• DOCUMENTTEKST:
##############################
Oosterweel: ook een plan voor nieuwe democratie?

Filip De Rynck
opinie
In deze column in De Morgen (17 maart 2017) reflecteert Filip De Rynck - die binnen CSI Flanders de relatie tussen middenveld en overheid onderzoekt - over de potentiële betekenis van het Oosterweelakkoord voor bestuurlijke en democratische vernieuwing in Vlaanderen.

Elk artikel over Oosterweel is een risico. Vaak leidt de uitwerking van zo’n kaderakkoord tot weer een nieuwe ronde complexiteit die toont dat niet iedereen hetzelfde heeft gelezen. Soms zit de nieuwe weerstand trouwens binnen de overheid zelf, zoals ook blijkt uit dossiers zoals Uplace en uit de reactie van het gemeentebestuur van Zwijndrecht.

Het akkoord is zeker historisch, voor dit dossier en in Antwerpen. Maar is dit ook de eerste zwaluw die de nieuwe lente van de democratie in Vlaanderen inluidt? Jarenlang zijn de Antwerpse actiegroepen door de verkozen politici weggezet als niet verkozen en dus niet democratisch. Nu vallen politici en actiegroepen elkaar net niet in de armen. Dat politici aanvaarden dat verkiezingen niet de enige bron van legitimiteit zijn en door rechtstreekse onderhandelingen erkennen dat actiegroepen evenzeer legitimiteit inbrengen, dat is nieuw. Het toont aan dat representatieve democratie en participatieve democratie niet tegen elkaar moeten worden uitgespeeld maar in elkaar verweven kunnen worden. 

Het vergde wel de aanstelling van een intendant om die bruggen te bouwen. De intendant zelf was niet minder dan de laatste kans. Het heeft voor een bereidheid tot onderhandelen gezorgd. Nu of nooit en met het doembeeld van de lokale verkiezingen was de tijd eindelijk rijp om te oogsten. En dan moest het nog een intendant zijn die zich hier met risico op lijf en leden in wilde storten. Het hielp ook dat meer dan 75.000 handtekeningen in een kast lagen te grommen en dat de Raad van State de overheid met haar eigen doolhof van procedures confronteerde.
##############################
• AANGELEVERDE GEGEVENS:

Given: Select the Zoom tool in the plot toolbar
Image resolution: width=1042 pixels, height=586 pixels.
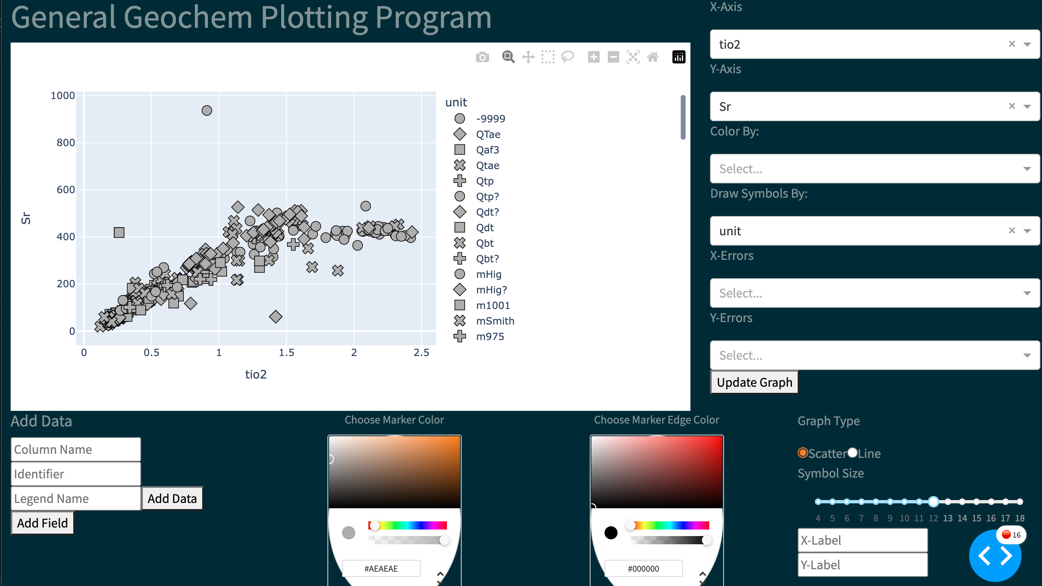Looking at the screenshot, I should (508, 57).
##############################
• OPDRACHTBESCHRIJVING:
Zet de zin "Het akkoord is zeker historisch, voor dit dossier en in Antwerpen." uit de documenttekst om naar het Engels.

• RESULTAAT OPDRACHT:
The agreement is certainly historic, for this case and in Antwerp.